What has to replace a fighter which is yet being delivered to squadrons? The response of Sweden is now shaping itself not so much as a single “next jet”, but as a response architecture of air combat that will develop on its own. In a future force under the Koncept for Framtida Stridsflyg (KFS), Saab and the Defence Materiel Administration (FMV) of Sweden are defining a future force whereby a crewed aircraft, coupled with families of uncrewed platforms to sense, to electronically attack, to decoy, to carry weapons, is linked by common software and increasingly autonomous decision support.

The timing is deliberate. Sweden only just started to receive the latest variant of gripen and it is only after a lengthy wait that it received the first Gripen E variant with the Swedish Air Force receiving the first Gripen E in 2013 after ordering it in 2013. It is a significant advancement in computing, sensors, and electronic combat by the C/D fleet, and the Swedish authorities have made a point of pointing out fast software update practices as a key aspect of the Gripen E. That contemporary ground level is useful in understanding why KFS is positioned as a force redesign and not a clean cut: the existing aircraft continues to present a relevant platform to experiment and develop tactics, and, most importantly, serve as a proof-of-concept of manned-unmanned teaming.
KFS came into the open in 2024 and by 2025 FMV funding shifted out of the early research into a programmed series of studies and technology development. The work involves demonstrator planning on both crewed and uncrewed tracks with Sweden maintaining freedom of action until 2030 and then a national decision on the way forward. That pacing is indicative not of lack of urgency but of the fact that the evidence preferred is technical: flights, performance measured, integration learning which can be banked irrespective of what airframe eventually grounds the idea.
Another consequence ingredient is autonomy, which should be applied as a workload reducer and a decision aid, but not as a slogan. In flight tests that have already been undertaken by Saab and Helsing a Gripen E delivered some of the functions of beyond-visual-range decision-making to an onboard AI agent, putting operational-style software into a flying testbed instead of continuing with it in simulation. That, in KFS terms, is not necessarily about replacing pilots, but rather creating a scalable “brain” that will be able to coordinate various platforms, combine sensor inputs, suggest actions, and handle a bigger tactical picture than can be safely handled in one cockpit.

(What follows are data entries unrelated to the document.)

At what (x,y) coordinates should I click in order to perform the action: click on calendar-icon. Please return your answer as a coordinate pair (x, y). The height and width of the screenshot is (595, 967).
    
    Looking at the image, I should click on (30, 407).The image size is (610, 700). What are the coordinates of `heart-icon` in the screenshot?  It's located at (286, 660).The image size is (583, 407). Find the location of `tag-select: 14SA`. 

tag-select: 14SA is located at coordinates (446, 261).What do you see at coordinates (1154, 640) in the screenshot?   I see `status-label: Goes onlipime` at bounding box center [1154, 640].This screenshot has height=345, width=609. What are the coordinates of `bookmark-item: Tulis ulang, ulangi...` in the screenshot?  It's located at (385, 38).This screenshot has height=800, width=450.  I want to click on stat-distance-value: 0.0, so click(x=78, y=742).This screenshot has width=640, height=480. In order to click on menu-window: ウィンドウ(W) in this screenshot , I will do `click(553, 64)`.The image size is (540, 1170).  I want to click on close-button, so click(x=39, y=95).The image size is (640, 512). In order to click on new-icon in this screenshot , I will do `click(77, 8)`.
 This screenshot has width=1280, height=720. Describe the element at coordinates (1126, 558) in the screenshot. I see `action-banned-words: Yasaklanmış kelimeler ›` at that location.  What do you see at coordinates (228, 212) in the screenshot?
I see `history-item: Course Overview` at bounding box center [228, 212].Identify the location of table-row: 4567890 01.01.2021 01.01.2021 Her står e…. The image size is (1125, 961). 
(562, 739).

The ambition of demonstrators in Sweden is in the short run. Around 2027, Saab has indicated a first demonstrator flight, and has been reported to have an unmanned fighter demonstrator. Interestingly, some of the initial focus is on determining what technologies are graduating into a future program and not attempting to demonstrate all of the sixth-generation capabilities simultaneously. The previous experience of Saab in low-observable flight is mostly in small research drones, and KFS recognizes that demonstrators are able to de-risk command-and-control, teaming and autonomy mechanisms even as signature work continues on a different track.
Similar with the concept of the future, Sweden is also investing in order to make the current system flexible. FMV has ordered, and is funding Gripen development work up to 2028, also supporting test aircraft and simulation infrastructure, at a 2.5-billion Swedish krona. This is important since KFS is not being developed in a vacuum; it is being co-developed with the aircraft, with the tools and feedback loops of operation that will enable Sweden to test new sensors, avionics, methods of integrating weapons and software behaviors rapidly.
The continuity with optionality through-line is strategic. KFS will be able to allow Sweden to develop a plausible air combat force, which can readily accommodate new uncrewed “teammates” with time without overhauling the entire force and still maintain sovereign control over mission systems and integration decisions. At that, even the most radical element of the Gripen successor narrative is not a single stealth aircraft, but the decision of the team of engineers to base it on the networked, software-defined team as the focal point.